Last weekend I went to the lovely Kripalu Center in Lenox, Massachussetts. I spent three days there doing yoga, meditating, walking, swimming, and eating delicious organic vegetarian food. Two of those days I spent in silence. The lake water was glorious and cool. Across the street at Tanglewood, James Taylor and Carol King played together on the fourth of July. Listening to the two old folkies sing together was heartwarming beyond words. After the concert, the sky above Tanglewood lit up with fireworks.

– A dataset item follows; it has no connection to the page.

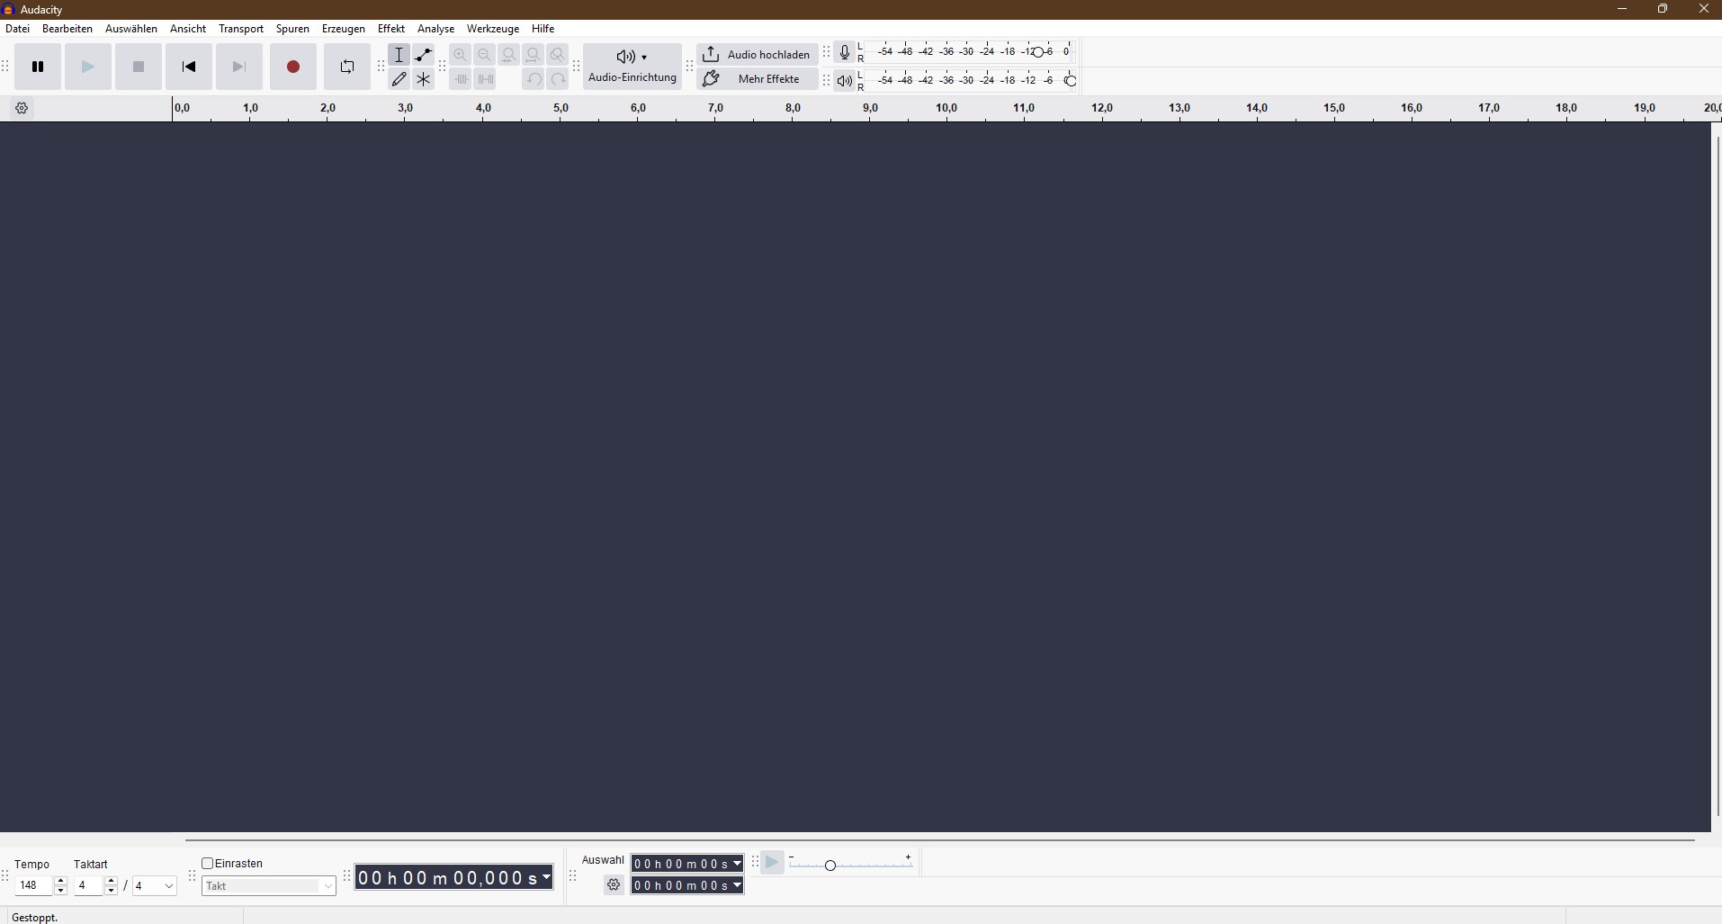Select the Envelope tool
1722x924 pixels.
[x=424, y=55]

I'm sure the fireworks were horrible for the environment, but I felt like a little kid as I watched the colors pop in the night sky.
Small moments like these remind me of why it is so great to be alive.
My daughter is away at sleep away camp. People ask me why I would send her away, but I think it is important for the two of us to have our own identities, territories and experiences. I also want her to connect with nature and the land. We live in a beautiful suburb, but the experience of being outside all day in the mountains--swimming, hiking, canoeing, sleeping under the stars, taking care of the farm animals, picking vegetables, doing chores, and bonding with her peers--is very different from living in the land of fences, lawns, cars and malls. I was lucky enough to live in the country when I was younger, to ride horses bareback in the hills and fields of North Carolina, to climb the high Sierras of Nevada and California, and to hike miles deep into the tropical forests of Kauii.
There are precious secrets to be learned in those luscious quiet places-- those few last 'natural' places left.